EOFcp .env.example .env
uv run agent-cli-to-api codex --env-file .envTip: you can also opt-in to loading .env from the current directory with --auto-env.
This installs a user LaunchAgent and keeps the gateway running after reboot.
chmod +x scripts/install_launchd.sh
scripts/install_launchd.sh --provider codex --host 127.0.0.1 --port 8000Optional env/token:
scripts/install_launchd.sh --env-file "$PWD/.env" --token devtokenUninstall:
scripts/install_launchd.sh --uninstallLogs:
~/Library/Logs/com.codex-api.gateway.out.log~/Library/Logs/com.codex-api.gateway.err.log
Note: uv must be on your PATH (e.g. /opt/homebrew/bin/uv).

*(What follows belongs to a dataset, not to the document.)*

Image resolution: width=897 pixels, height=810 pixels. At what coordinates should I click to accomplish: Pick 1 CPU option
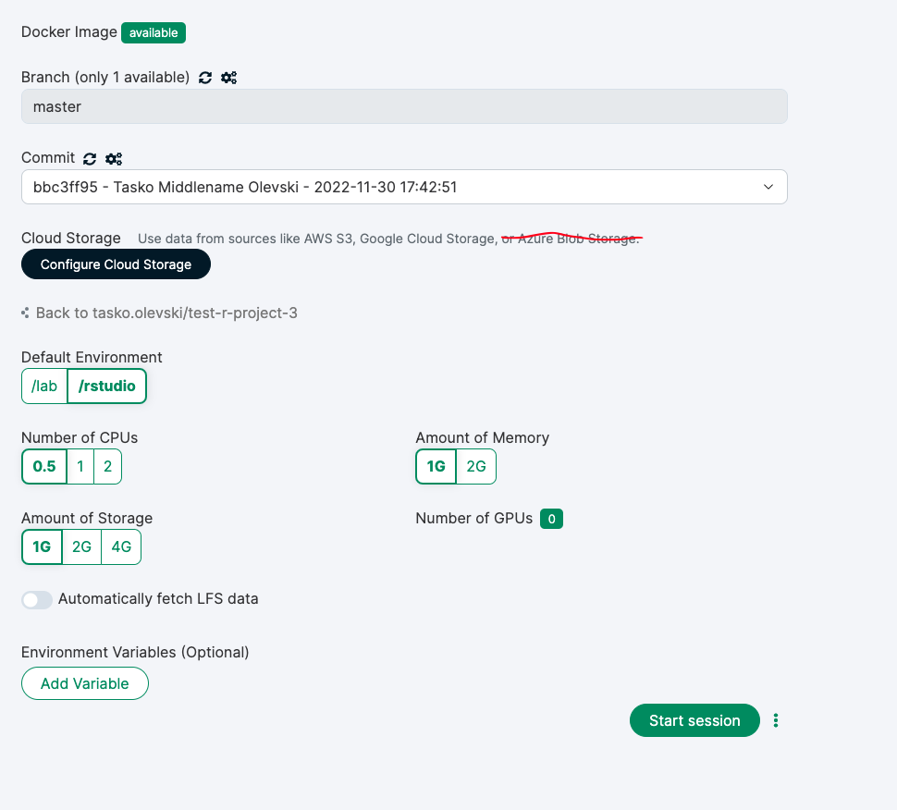[80, 466]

Enable colored logs (Rich handler):
export CODEX_RICH_LOGS=1
uv run agent-cli-to-api codexRender assistant output as Markdown in the terminal (best-effort; prints a separate block to stderr):
export CODEX_LOG_RENDER_MARKDOWN=1
uv run agent-cli-to-api codexLog request curl commands (useful for replay/debug):
export CODEX_LOG_REQUEST_CURL=1
uv run agent-cli-to-api codexOpenAI-compatible API, chat completions, SSE streaming, agent gateway, CLI to API proxy, Codex CLI, Cursor Agent, Claude Code, Gemini CLI.

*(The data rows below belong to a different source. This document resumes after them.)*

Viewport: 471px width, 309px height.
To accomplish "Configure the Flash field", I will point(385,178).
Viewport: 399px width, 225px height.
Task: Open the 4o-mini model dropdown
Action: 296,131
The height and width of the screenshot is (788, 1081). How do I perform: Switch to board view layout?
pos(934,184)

Image generation specifically: ChatGPT subscription image generation API, ChatGPT Plus image API, ChatGPT Pro image API, use ChatGPT image generation without OPENAI_API_KEY, expose ChatGPT image generation as HTTP API, gpt-image-1 / gpt-image-2 via ChatGPT subscription, Codex CLI image_gen as API, DALL-E via ChatGPT Plus subscription, no-API-key image generation proxy, OAuth-backed OpenAI image generation, /v1/chat/completions image_generation tool, Responses API image_generation tool, image_generation_call SSE events, ChatGPT subscription as image API gateway, free-tier-friendly image generation gateway, agent skill for image generation, save generated image to project directory.
中文搜索词: 用 ChatGPT 订阅生成图片接口、ChatGPT Plus 生图 API、不用 API key 生成图片、把 ChatGPT 订阅做成 OpenAI 兼容生图接口、ChatGPT 订阅生图代理、Codex CLI 生图能力接口化、gpt-image-2 用订阅调用、ChatGPT Plus 生图转 API、image_generation 工具网关、给 agent 用的生图 skill、生图保存到项目目录。